To assess the anti-tumor efficacy of regorafenib as second line treatment in mCRC RAS-mutant patients, eligible to a second line treatment, and with good prognostic features, measured as progression-free survival rate at 6 months

Secondary objectives 2

  1. To assess the antitumor activity, the toxicity profile and quality of life in patients treated with regorafenib
  2. To assess the efficacy and anti-tumor activity of standard treatment and its toxicity profile and quality of life, measured as progression-free survival (PFS), overall survival (OS), objective tumor response rate (ORR), disease control rate (DCR), adverse event frequency, time toxicity and questionnaire on quality of life and financial toxicity

Conditions and MedDRA coding

Patients with metastatic colorectal cancer (mCRC) RAS-mutant

VersionLevelCodeTermSystem organ class
27.0 PT 10052358 Colorectal cancer metastatic 100000004864

Eligibility criteria

Principal inclusion / exclusion criteria as submitted by sponsor

Inclusion criteria 14

  1. Written informed consent to study procedures and to correlative studies.
  2. Either sex aged ≥ 18
  3. Histologically proven of colorectal adenocarcinoma
  4. Diagnosis of metastatic disease.
  5. RAS mutant at initial diagnosis assessed at local centers according with a validated method defined by EMA and known MMR/MSI status
  6. Achieved a PFS in first line > 6 months with chemotherapy in combination to antiangiogenic treatment OR with one metastatic site at study entry
  7. Eastern Cooperative Oncology Group (ECOG) Performance Status ≤ 1 at study entry
  8. Imaging-documented measurable disease, according to RECIST 1.1 criteria.
  9. Estimated life expectancy of more than 12 weeks
  10. Adequate bone marrow hematological function: absolute neutrophil count (ANC) ≥ 1.5 x 109/L and platelet count ≥ 100 x 109/L and hemoglobin ≥ 9 g/dL.
  11. Adequate liver function: total bilirubin ≤ 1.5 x upper limit of normal (ULN) or ≤ 2 (in case of biliary stent) and aspartate aminotransferase (AST)/alanine aminotransferase (ALT) ≤ 5 X ULN
  12. Adequate renal function: serum creatinine ≤ 1.5 mg/dL OR creatinine clearance ≥ 60 mL/min in males and ≥50 mL/min in females (calculated according to Cockroft-Gault formula)
  13. Electrolytes (i.e. magnesium, calcium, sodium and potassium) within laboratory normal range.
  14. Known dihydropyrimidine dehydrogenase (DPYD) activity is mandatory.
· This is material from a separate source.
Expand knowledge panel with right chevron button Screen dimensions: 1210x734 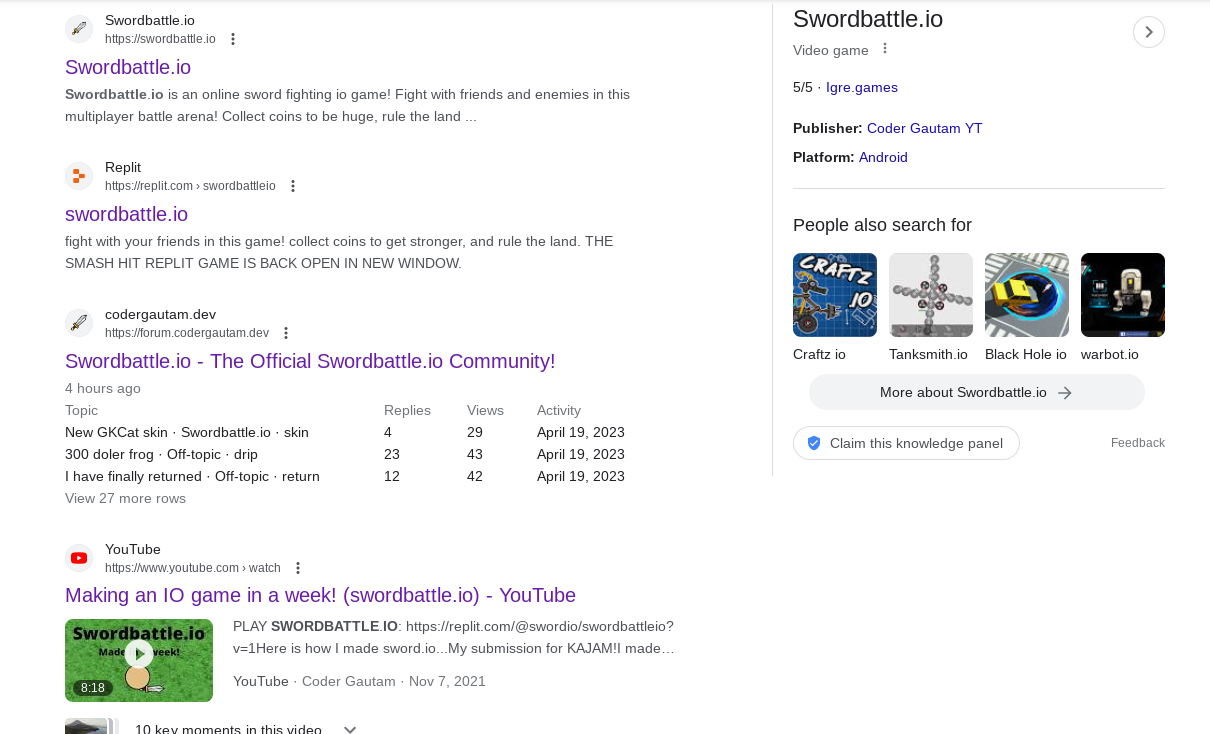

Additional analysis of polymorphisms uridine diphosphate-glycosyltransferase 1 (UGT1A1) enzyme is recommended but not mandatory

Exclusion criteria 11

  1. Prior malignancy within five years. Exceptions include basal cell carcinoma of the skin or squamous cell carcinoma of the skin that has undergone potentially curative therapy or in situ cervical cancer.
  2. Any contraindication to regorafenib.
  3. Not received immunotherapy if dMMR or MSI-H
  4. Major surgical intervention within 4 weeks prior to enrollment.
  5. Pregnancy and breast-feeding.
  6. Any brain metastasis.
  7. Evidence of severe or uncontrolled systemic disease or any concurrent condition which in the investigator’s opinion makes it undesirable for the patient to participate in the study, or which would jeopardize compliance with the protocol, or would interfere with the results of the study.
  8. History of poor co-operation, non-compliance with medical treatment, unreliability or any condition that may impair the patient's understanding of the Informed consent form.
  9. Participation in any interventional drug or medical device study within 30 days prior to treatment start.
  10. Sexually active males and females (of childbearing potential) unwilling to practice contraception (barrier contraceptive measure or oral contraception) during the study and until 6 months after the last trial treatment
  11. Complete deficiency of activity of dihydropyrimidine dehydrogenase (DPYD).

Endpoints

Primary and secondary outcome measures (English text)

Primary endpoints 1

  1. Progression Free Survival rate at 6 months in the two arms. Progression Free Survival rate at 6 months(PFS rate at 6-months) is defined as the rate of assessable patients alive and not progressed after 6 months from study initiation (i.e randomization) to the first documentation of objective disease progression by RECIST 1.1 criteria, or death due to any cause, whichever occurs first.

Secondary endpoints 10

  1. Progression free survival (PFS) calculated as the time from randomization until the date of death from any cause until the date of the first observation of disease progression or death due to any cause, whichever occurs first. PFS will be censored at the time of the last available tumor assessment documenting absence of progressive disease for patients alive at the time of analysis.
  2. Overall survival (OS) calculated as the time from randomization until the date of death from any cause. OS will be censored at the last date the patient was known to be alive for patients alive at the time of analysis
  3. Objective Tumor Response Rate (ORR) assessed according to RECIST criteria 1.1, as the proportion of patients achieving complete or partial response relative to total enrolled patients.
  4. Disease Control Rate (DCR) defined as the proportion of patients with complete/partial response and stable disease as their best response.
  5. Progression free survival 2 (PFS2) calculated as the time from registration to progression from subsequent line of treatment or death without progression, whichever occurred first.
  6. Overall Toxicity rate defined as adverse events graded according NCI CTCAE v 5.0. as the proportion of patients experiencing any grade AE accordingly to the NCI Common Terminology Criteria of Adverse Events (NCI CTC-AE) Version 5, relative to the total of patients receiving at least one cycle of treatment.AE will be listed individually by the patient and summarized overall (severity grades 1-4) and for grade ≥3 by treatment received.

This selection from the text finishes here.